Document section:

After a few drinks at the Sanderson Hotel, we headed towards The Crazy Bear in Fitzrovia. This place serves Eastern Asia fusion cuisine, in a 1920’s Art Deco style restaurant. Don’t let this rather awkward explanation put you off. The décor oozes old fashioned decadence with a fresh modern style in its food.
The restaurant is off the main road and is hidden behind a few well positioned shrubs. As you walk in you are welcomed by a small receptionist desk which leads on to the main restaurant floor. The restaurant is made to look smaller than it is for a cosy intimate feel. As there is a wall that splits the restaurant floor and a downstairs bar. It is dark and lit by 1920′s bars lamps and candle light emphasising the glamour of this era.
We were seated on a table with dark brown leather upholstered benches. We ordered a glass of champagne to start, which was swiftly brought to us while we looked through the vast menu. The menu is incredibly vast with a wide range of eastern dishes such as dim sum, sushi, sashimi, grills and curries which goes as much against it as it does for it. There is too much choice that it is difficult to choose (although everything that is delivered from the kitchen is faultless and does seem to work) and it is hard to get dishes to follow on that work together. As a result we ordered a sharing platter to start, this consisted of marinated chicken wrapped in pandanus leaves, crispy rice paper vegetable roll, salt & pepper baby squid, chicken satay. The chicken was moist and delicious, the squid melted in your mouth and the vegetable roll was crispy and piping hot. The platter was well presented with well suited dips that completed the individual dishes.
The wine list is exhaustive too but seemed to lack many of the new world wines and so we found it hard to order the red wine we had in mind to complement the main course. The one Chilean wine we eventually chose, they ran out of earlier that evening and the waiter was unable to really recommend a wine suitable to our taste. I do think that at restaurants, at a certain level, waiters should not only be educated in the ingredients and dishes served but in the wine as well.

Written request: In the restaurant review above, what did the sharing platter consist of?

Data:
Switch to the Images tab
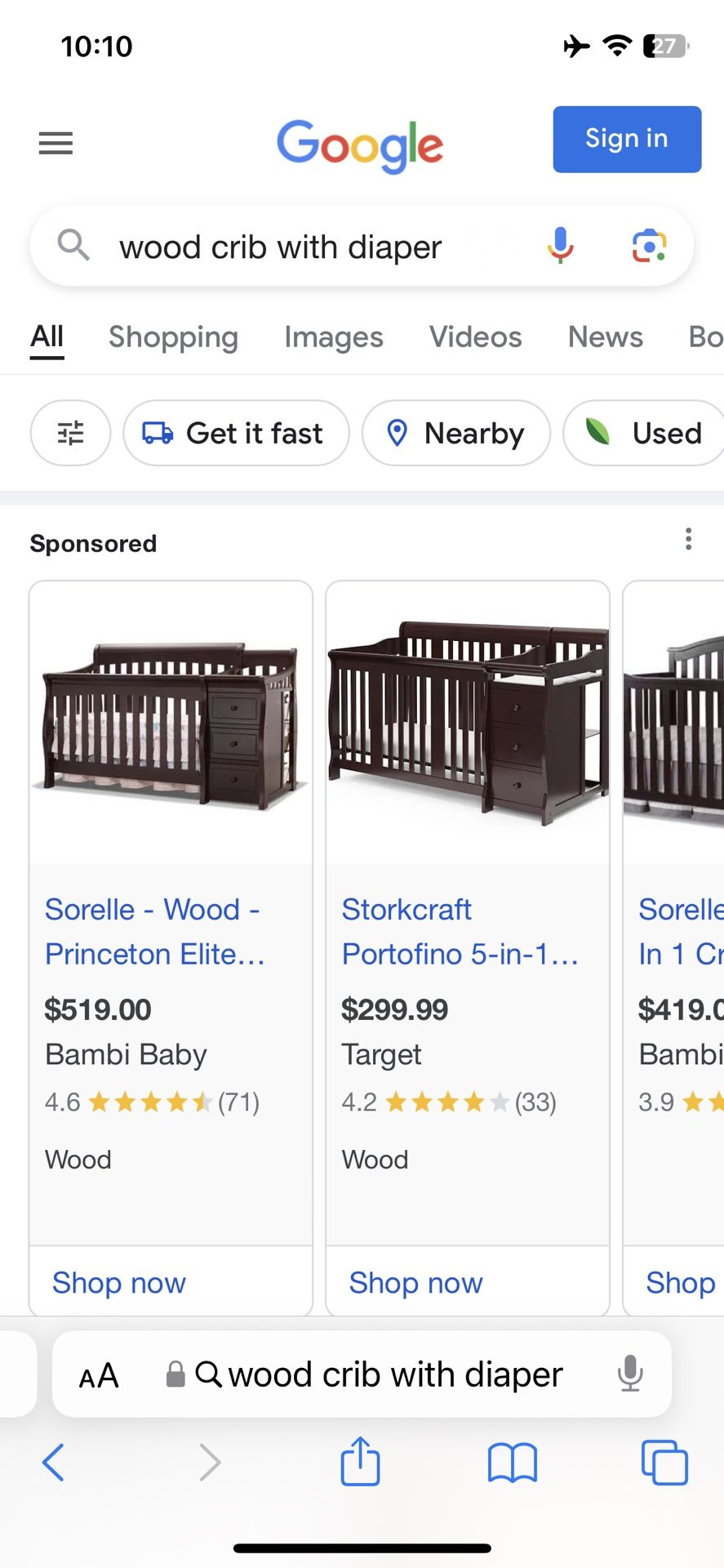Viewport: 724px width, 1568px height. (x=333, y=337)
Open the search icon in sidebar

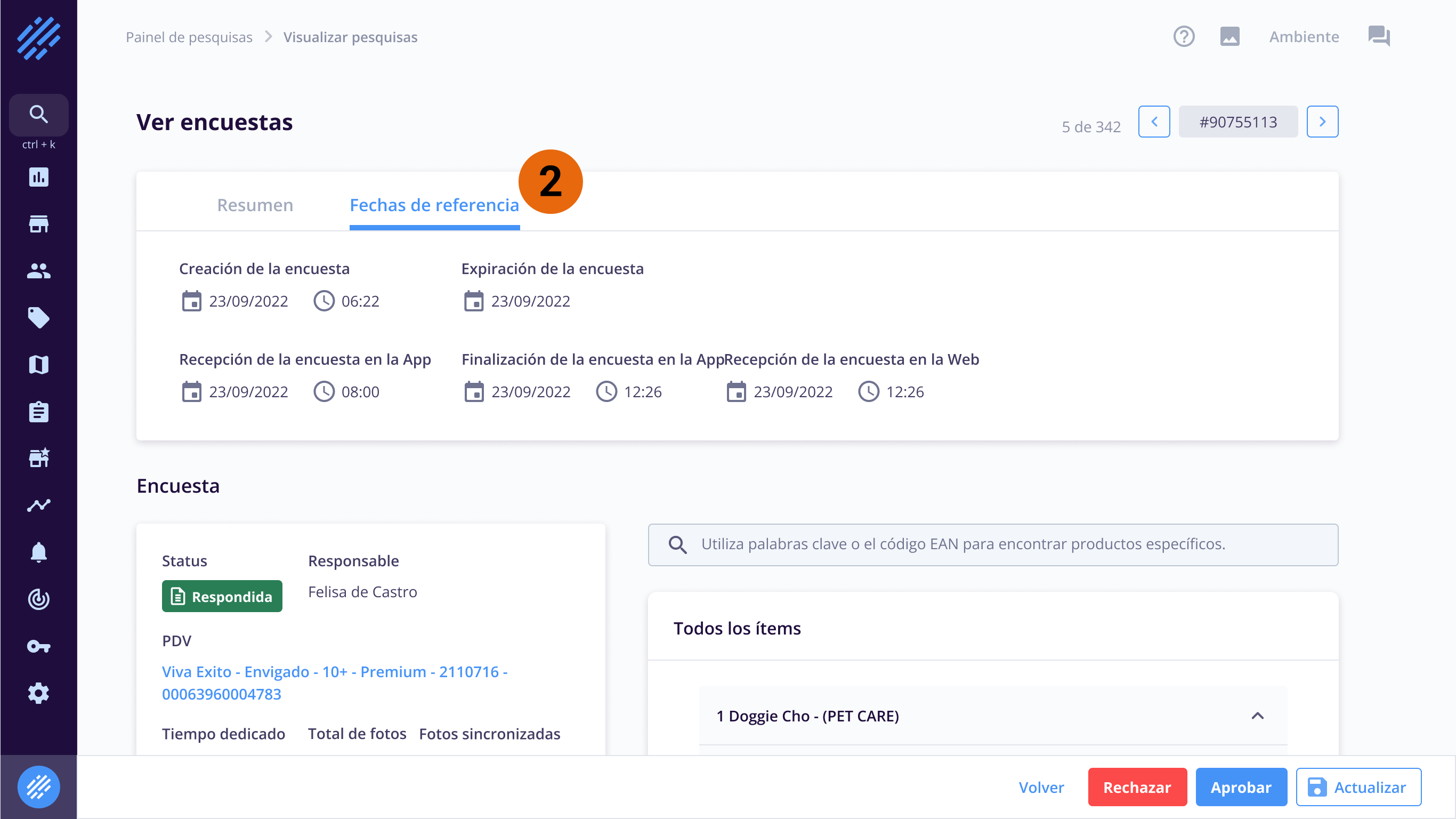(38, 114)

Response to the exercise: Marinated chicken wrapped in pandanus leaves, a crispy rice paper vegetable roll, salt & pepper baby squid, and chicken satay.